The thing is, their oversharing mentality fades over time and you are left with nothing but blank stares and shoulder shrugs when you ask about their day. They know nothing about the life they just spent six hours of living. Not a damn thing.
This transition was hard for me. It’s not that I longed to hear how many peas Tommy fit into his nose at lunch, or every detail about the classroom stroll from the library back to their classroom, but to be away from your kids all day, getting a brief recap of how they are spending their time would be nice. I have tried a few things, some a bit desperate I have to admit.
I have bribed.
Really, just to get a little peek into their day would be glorious. It’s not even my inner control freak coming out. I just miss them. I want to be involved. I want to know if they are being an asshole or a kind, respectful student in the classroom. I just want to know if all the blood, sweat, and tears I have poured into their upbringing has worked. So I am not above bribing them with fast food on the way home if they give me little tidbits. This works — for like a week.
I have tried to be casual.
“So, what the latest?” Shoulder shrug.
“So, what’s new in the hood?”
My son literally looked in the hood of his sweatshirt after I asked him this. “What? There is nothing in my hood.”
“So, did you make any new connections today?”
“I have no idea what you mean, Mom. I was at school all day.”
“Tell me your favorite thing that happened today while you were at school.” This one was met with an eye roll.
I have threatened to email teachers.
Of course, I would never do this. How ridiculous. I realize teachers don’t have time for me to check in every day simply because I want to know what my kids did at school, or how they thought their day went. I was just hoping my threats would get them talking.

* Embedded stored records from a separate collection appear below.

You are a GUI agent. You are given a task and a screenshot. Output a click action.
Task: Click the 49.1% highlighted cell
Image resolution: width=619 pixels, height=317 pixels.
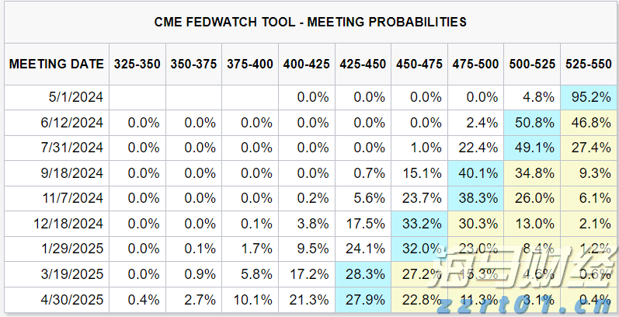tap(532, 148)
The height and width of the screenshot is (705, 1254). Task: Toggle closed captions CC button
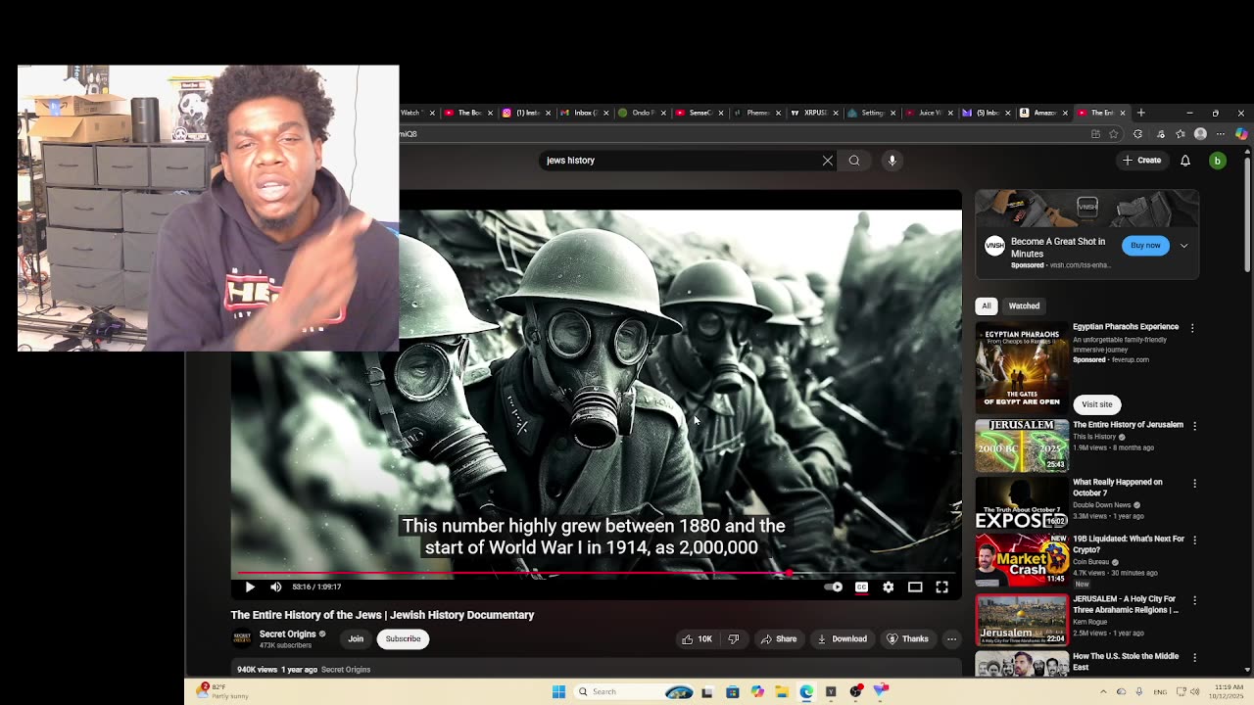pos(861,587)
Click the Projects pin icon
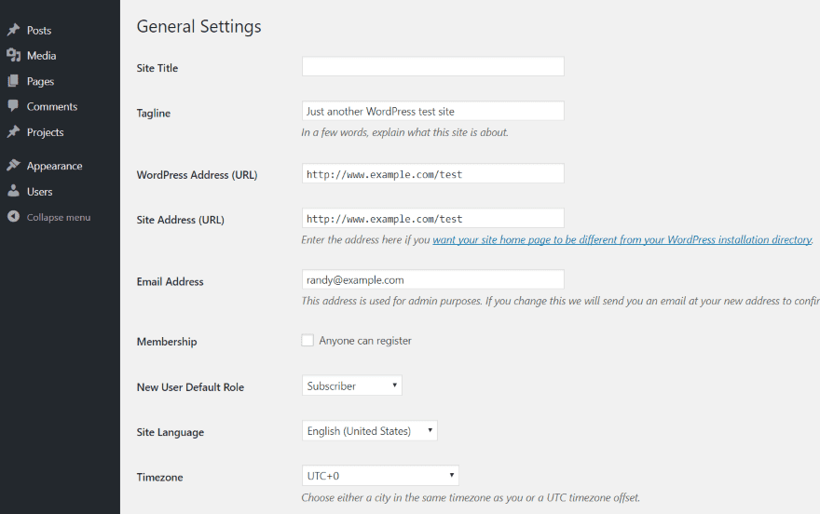 click(14, 131)
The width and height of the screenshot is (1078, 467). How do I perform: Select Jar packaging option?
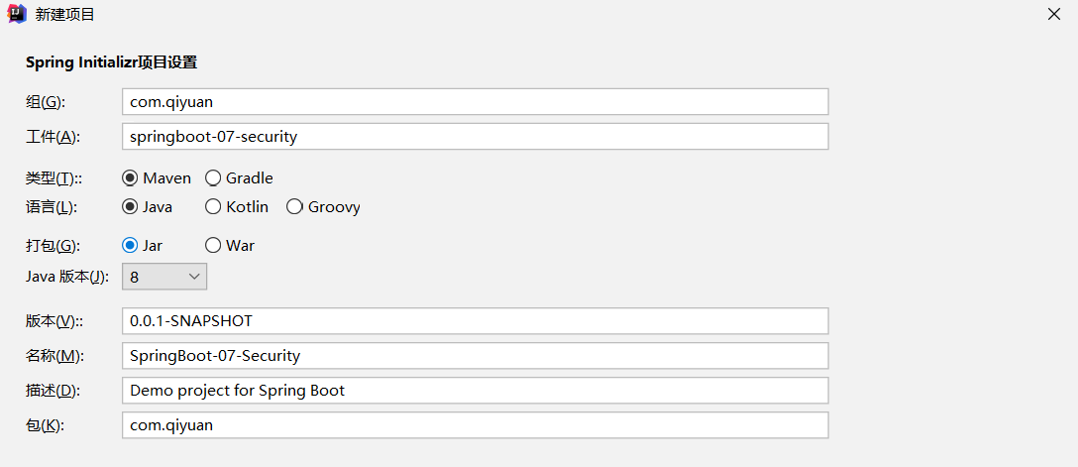click(143, 245)
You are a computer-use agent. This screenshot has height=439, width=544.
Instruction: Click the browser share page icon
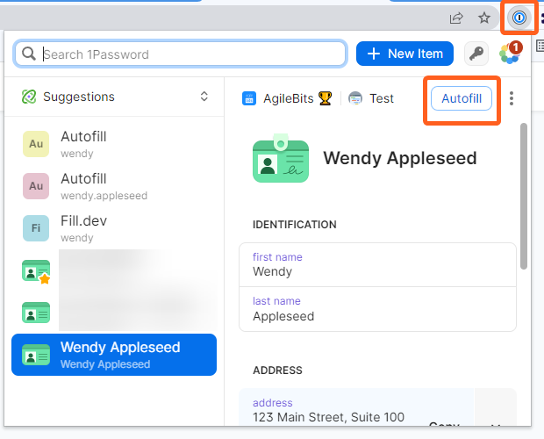point(456,18)
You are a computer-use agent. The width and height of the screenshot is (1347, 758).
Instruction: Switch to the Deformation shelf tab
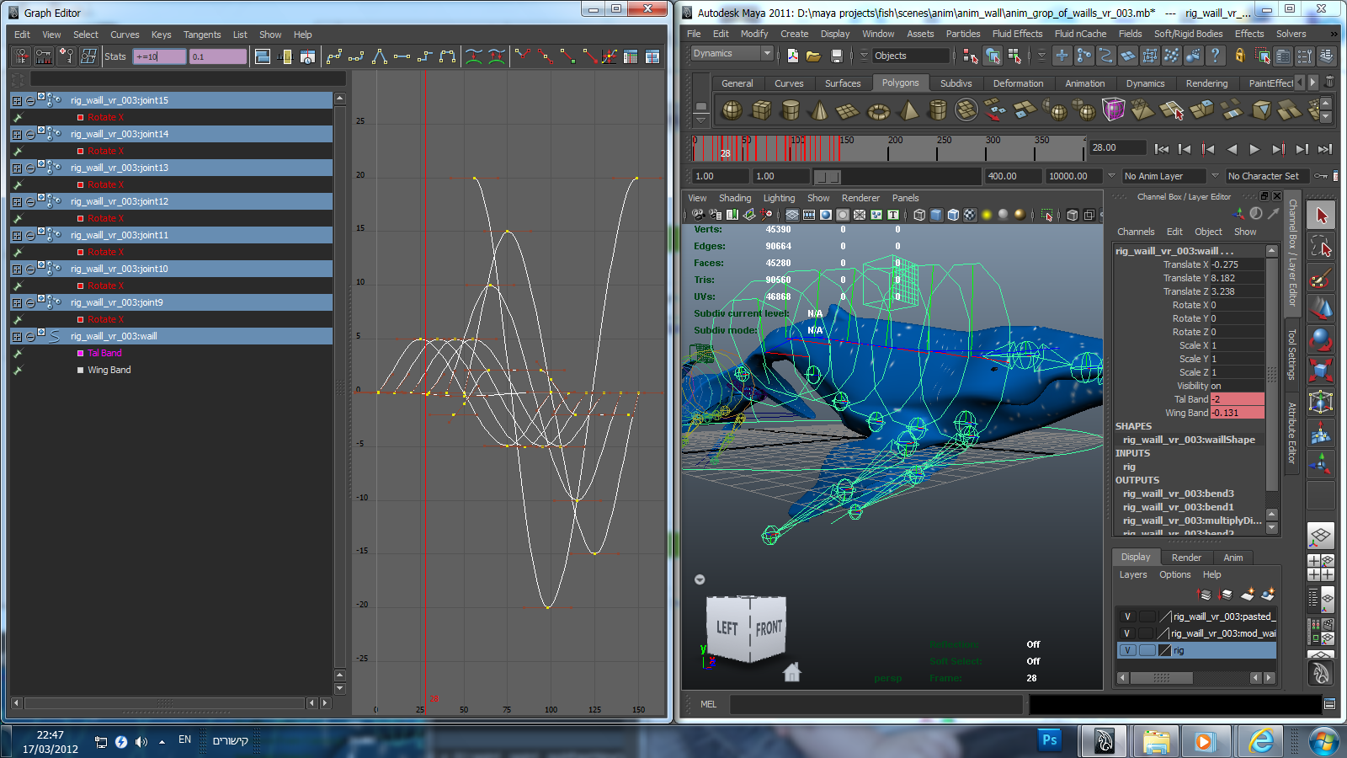[x=1017, y=83]
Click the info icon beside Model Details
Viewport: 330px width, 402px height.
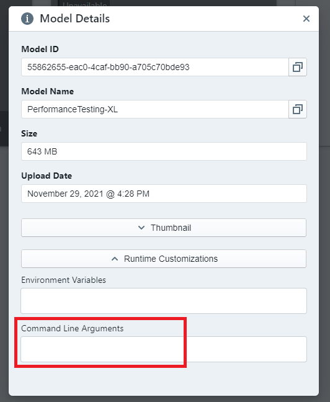click(27, 19)
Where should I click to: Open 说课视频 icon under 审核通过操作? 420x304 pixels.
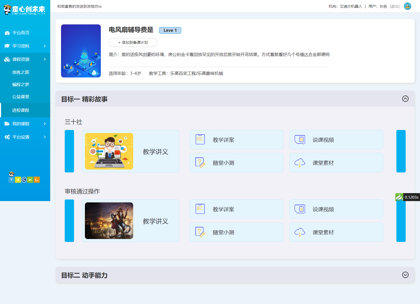click(x=300, y=209)
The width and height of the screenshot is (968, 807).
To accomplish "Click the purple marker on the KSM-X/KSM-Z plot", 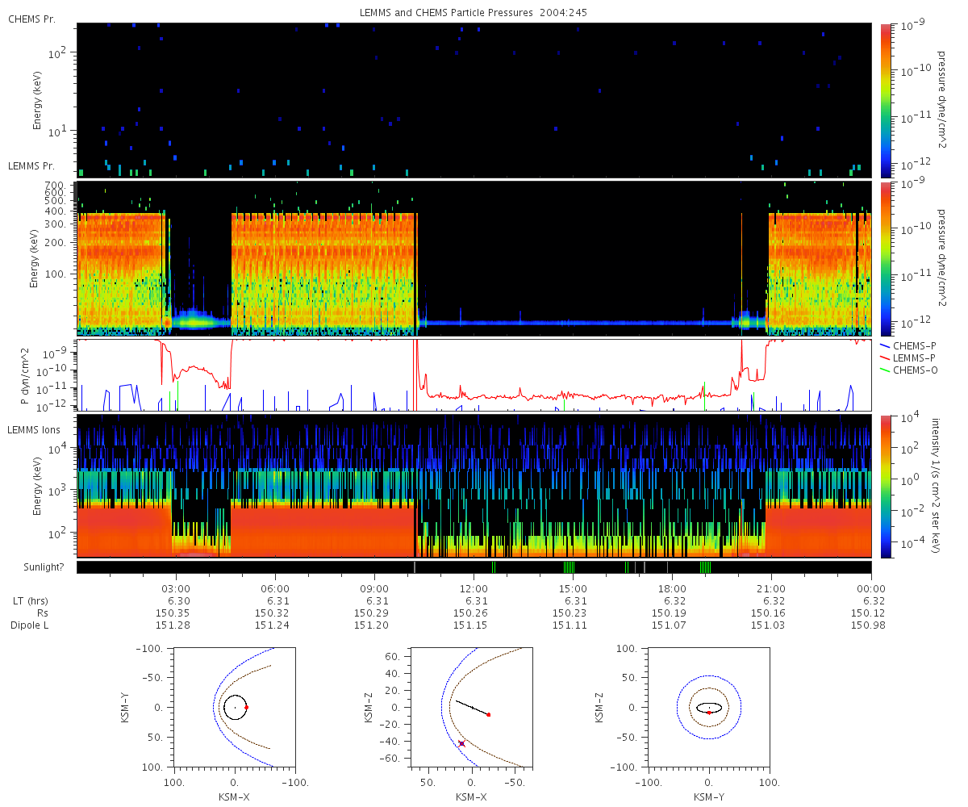I will pyautogui.click(x=461, y=743).
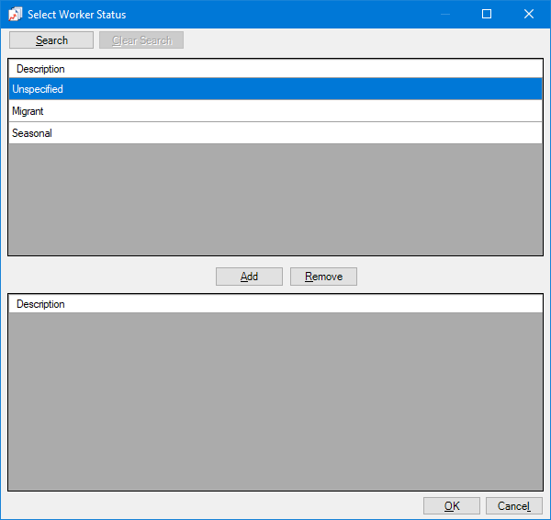Dismiss the dialog with Cancel
551x520 pixels.
coord(513,506)
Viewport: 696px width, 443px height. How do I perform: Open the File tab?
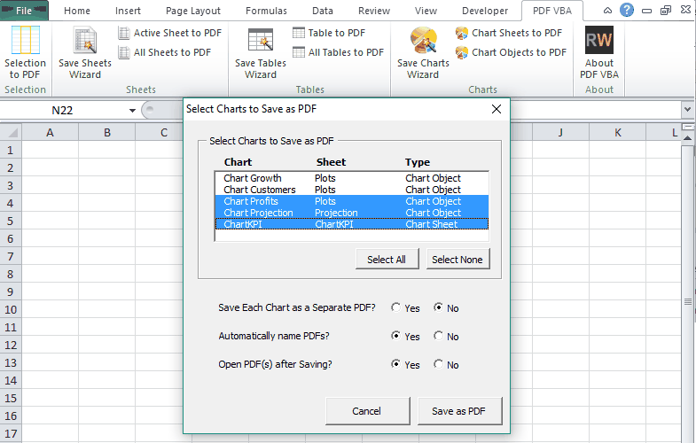(24, 11)
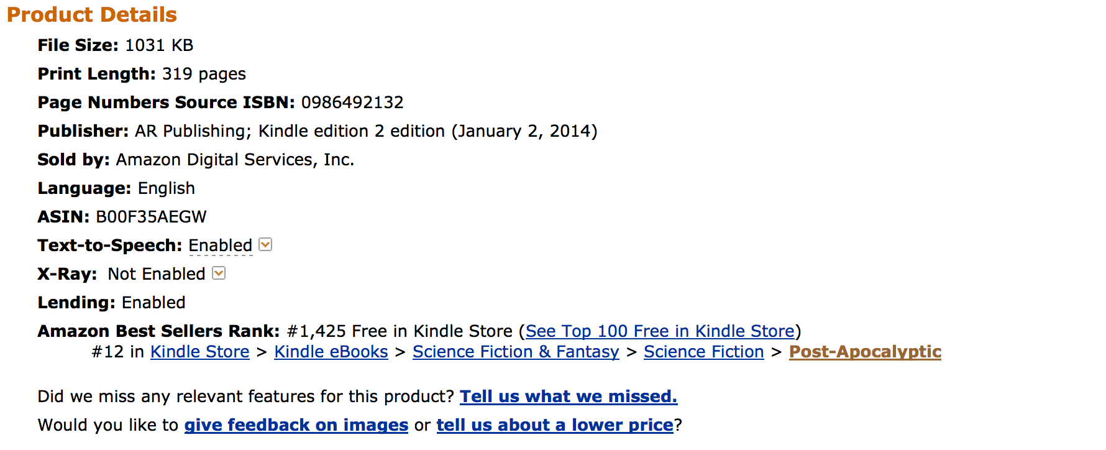Expand details about Text-to-Speech Enabled
This screenshot has width=1106, height=450.
click(266, 245)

It did not. It did, however, make them feel even more frustrated, which made them talk even less.
I stopped asking.
For one solid week, I didn’t ask any questions. I didn’t ask about their day. I didn’t pepper them with questions as soon as they got in the car, or during dinner. Nope, not this mama. Surely this would make them start to wonder what was going on and lead to them spilling their guts at pickup time because they couldn’t wait to divulge the details of their exciting days. I would show them.
Only this did not show them anything — except how nice it was to have their mother stop asking them questions. As soon as I started in again, they clammed up even more than before.
None of my clever schemes have worked on any of my children. Finally, I decided to be more direct and just ask them why they won’t talk about their school day. I was met with a very simple answer.
“I just can’t, Mom. I have been there all day; I don’t even want to think about it once I’m home.”
And just like that, I began to understand. As much as I want to know what my kids are up to, I shouldn’t be offended they are not offering up more information.
It’s not that they don’t want to let me in (okay, maybe it’s a little bit that), or that they are harboring major secrets. They just don’t have the energy left over to fully debrief me on the past six hours of their day.
It’s probably the same way I used to feel after working a full day. I would come home and need to put some distance between my work and personal life. I certainly didn’t want to give everyone a run down of my boring ass day.
The good news? When they do something really amazing, they are sure to let me know. And when they fuck up, their teachers are (thankfully) sure to let me know.
As much as I would like to know more, I will take what I can get.